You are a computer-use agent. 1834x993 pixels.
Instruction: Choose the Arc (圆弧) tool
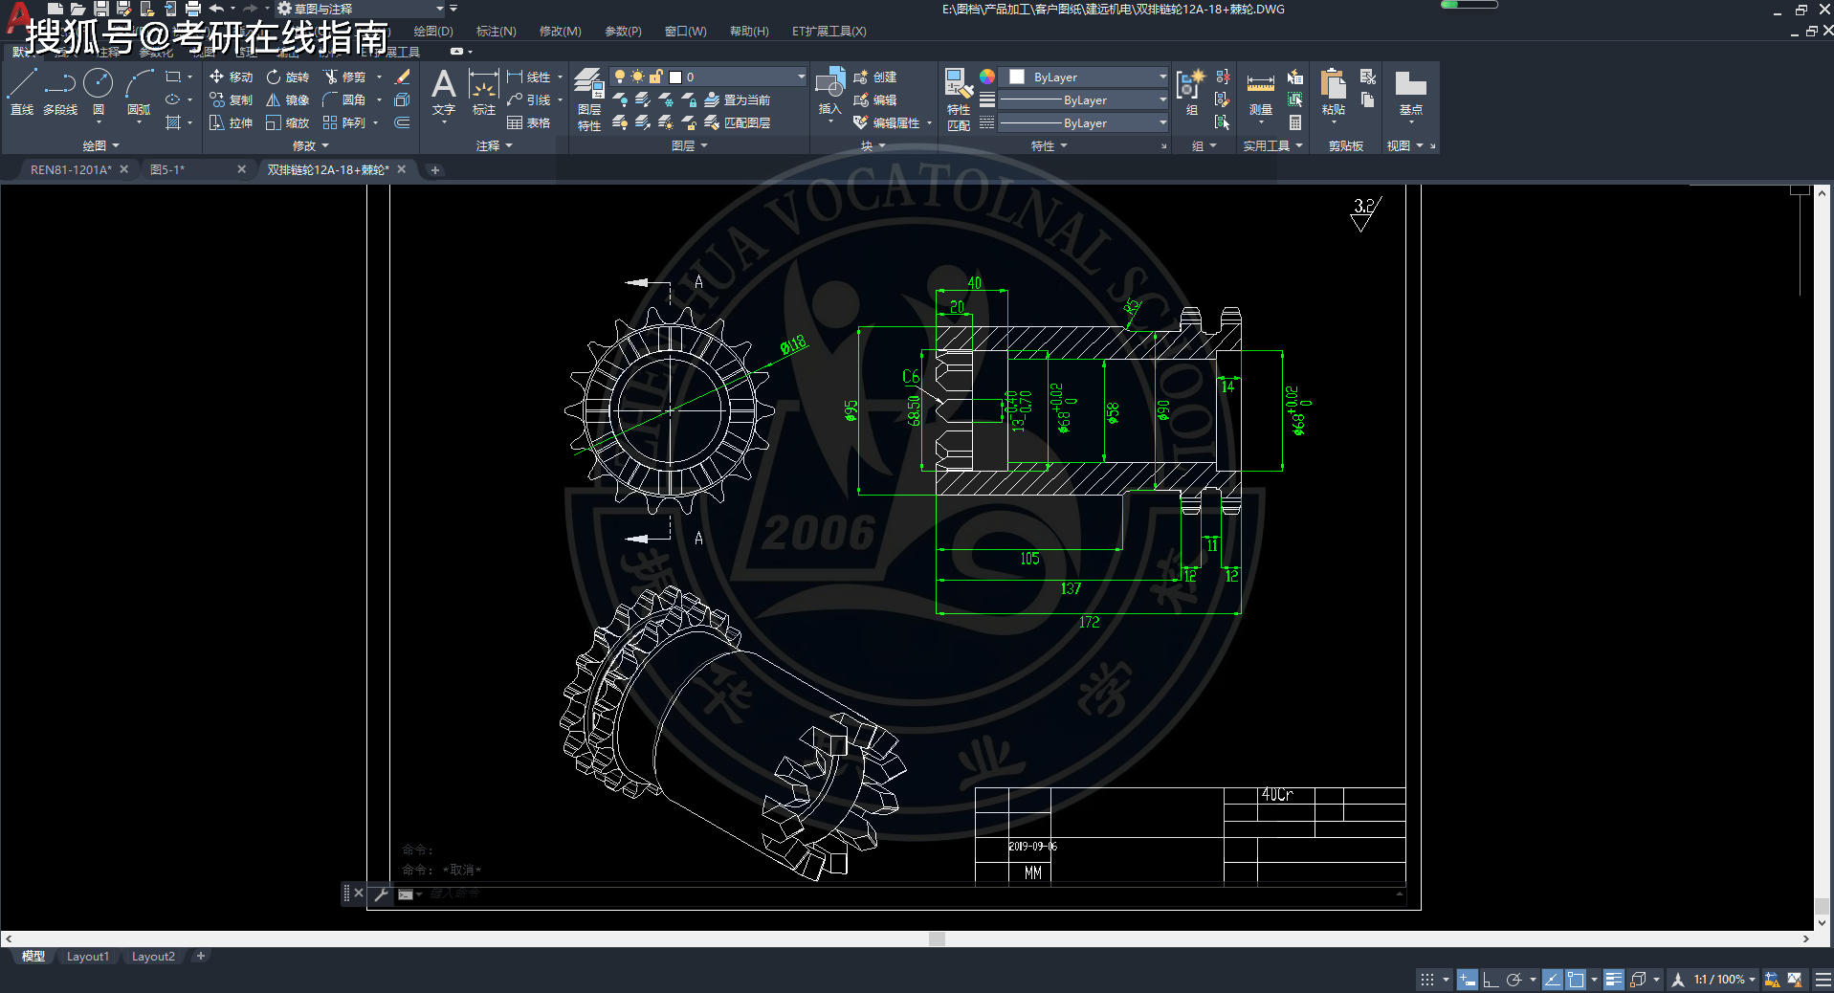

...

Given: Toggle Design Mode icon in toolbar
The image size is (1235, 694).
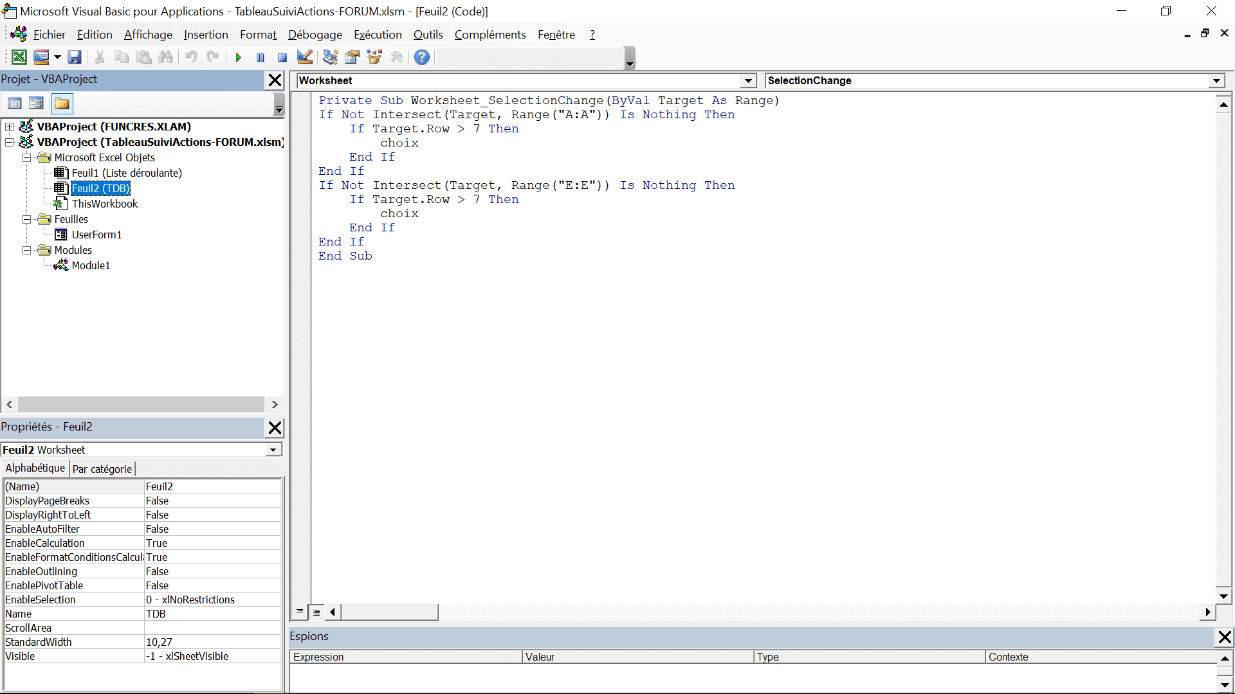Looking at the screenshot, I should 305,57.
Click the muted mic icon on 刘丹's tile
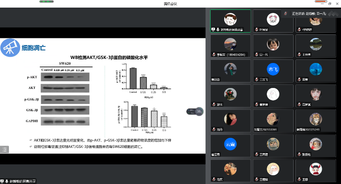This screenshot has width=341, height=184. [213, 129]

Exercise goal:
Within the material above, output exactly the lines from the one with "You are a computer-use" through the one with "Instruction: Choose the Arc (圆弧) tool", end lines included, and nothing besides.

Completed task:
You are a computer-use agent. 1834x993 pixels.
Instruction: Choose the Arc (圆弧) tool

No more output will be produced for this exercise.